Pentagon hopeful of deal over Nato routes
WASHINGTON, June 27: Activities to mend rapidly deteriorating relations between the United States and Pakistan picked up on Wednesday as the Pentagon spoke of ‘reasons’ for believing that the dispute over the Nato supply routes might soon be resolved.
“I think the basis for some kind of agreement (on the Nato supply routes) is there and is real and we hope that we reach a resolution,” Pentagon spokesman George Little told reporters here.
As part of Islamabad’s efforts to rebuild the key relationship, Ambassador Sherry Rehman spent the last two weeks shuttling
between Capitol Hill and the offices of the US administration, the White House, the State Department and the Pentagon included.
The ambassador’s activities assumed an added significance on Wednesday afternoon when Pentagon’s George Little said he had reasons to believe that ties with Pakistan may soon be normalised.
“I think there is reason for optimism. I think we’re reaching a point in our relationship with Pakistan that suggests that things are settling down a bit,” he said.
And Director of the US Defence Logistics Agency Vice Admiral Mark Harnitchek told another Pentagon briefing: “On the ground, it’s almost three times more expensive to come from the north as it does from Pakistan. More expensive and slower.”
He was referring to the Northern Supply Route that the Nato now uses instead of the more convenient Pakistan route.

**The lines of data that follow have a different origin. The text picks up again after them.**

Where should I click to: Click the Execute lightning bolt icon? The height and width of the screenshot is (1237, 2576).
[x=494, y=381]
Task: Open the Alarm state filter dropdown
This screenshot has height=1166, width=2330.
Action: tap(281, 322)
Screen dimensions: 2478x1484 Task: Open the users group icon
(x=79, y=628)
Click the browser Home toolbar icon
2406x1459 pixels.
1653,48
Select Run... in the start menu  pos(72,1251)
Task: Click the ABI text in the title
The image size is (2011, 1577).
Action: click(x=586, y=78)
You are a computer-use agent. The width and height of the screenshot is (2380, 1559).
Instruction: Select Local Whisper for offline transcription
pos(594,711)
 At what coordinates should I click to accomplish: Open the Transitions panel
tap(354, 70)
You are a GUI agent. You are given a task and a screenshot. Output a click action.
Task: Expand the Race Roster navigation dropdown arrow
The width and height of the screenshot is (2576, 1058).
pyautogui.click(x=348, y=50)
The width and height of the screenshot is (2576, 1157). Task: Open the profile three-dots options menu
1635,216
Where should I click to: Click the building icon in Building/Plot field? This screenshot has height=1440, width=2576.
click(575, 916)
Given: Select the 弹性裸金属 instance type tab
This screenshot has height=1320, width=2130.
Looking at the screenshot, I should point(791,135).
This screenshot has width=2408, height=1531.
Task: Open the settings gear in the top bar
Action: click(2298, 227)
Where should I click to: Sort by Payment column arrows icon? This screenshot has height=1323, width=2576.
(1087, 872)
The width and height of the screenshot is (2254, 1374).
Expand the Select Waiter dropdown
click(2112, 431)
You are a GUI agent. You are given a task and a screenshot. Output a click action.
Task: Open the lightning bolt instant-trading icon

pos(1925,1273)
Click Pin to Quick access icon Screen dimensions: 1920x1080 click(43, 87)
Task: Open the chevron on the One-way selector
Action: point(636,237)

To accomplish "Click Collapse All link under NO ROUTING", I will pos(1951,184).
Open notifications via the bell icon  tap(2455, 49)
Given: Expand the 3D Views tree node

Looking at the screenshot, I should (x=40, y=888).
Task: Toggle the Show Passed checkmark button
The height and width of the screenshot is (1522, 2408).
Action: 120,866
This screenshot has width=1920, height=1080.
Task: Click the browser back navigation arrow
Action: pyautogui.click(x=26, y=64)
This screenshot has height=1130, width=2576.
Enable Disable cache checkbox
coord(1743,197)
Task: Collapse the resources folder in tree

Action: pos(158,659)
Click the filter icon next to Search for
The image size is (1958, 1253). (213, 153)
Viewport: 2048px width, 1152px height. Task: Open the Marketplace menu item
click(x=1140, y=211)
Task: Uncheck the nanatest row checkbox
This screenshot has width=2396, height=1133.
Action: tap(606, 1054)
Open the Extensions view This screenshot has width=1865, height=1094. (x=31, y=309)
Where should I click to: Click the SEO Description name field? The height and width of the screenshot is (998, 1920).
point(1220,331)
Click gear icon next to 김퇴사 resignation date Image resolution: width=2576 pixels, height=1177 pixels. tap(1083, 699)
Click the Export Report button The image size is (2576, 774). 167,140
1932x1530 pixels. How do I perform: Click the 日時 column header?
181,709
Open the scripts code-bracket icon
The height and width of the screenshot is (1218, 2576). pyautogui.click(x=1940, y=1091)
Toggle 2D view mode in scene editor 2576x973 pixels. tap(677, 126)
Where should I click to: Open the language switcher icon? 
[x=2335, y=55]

Ambassador Rehman had a separate meeting with Senators Mitch McConnell and Senator Rand Paul who have pledged to seek a direct vote to stop US aid to Pakistan if Islamabad does not release Dr Shakil Afridi by July 20.
The two senators also urged Pakistan to reopen Nato supply routes and to take action against the Haqqani network involved in attacking US and Isaf forces.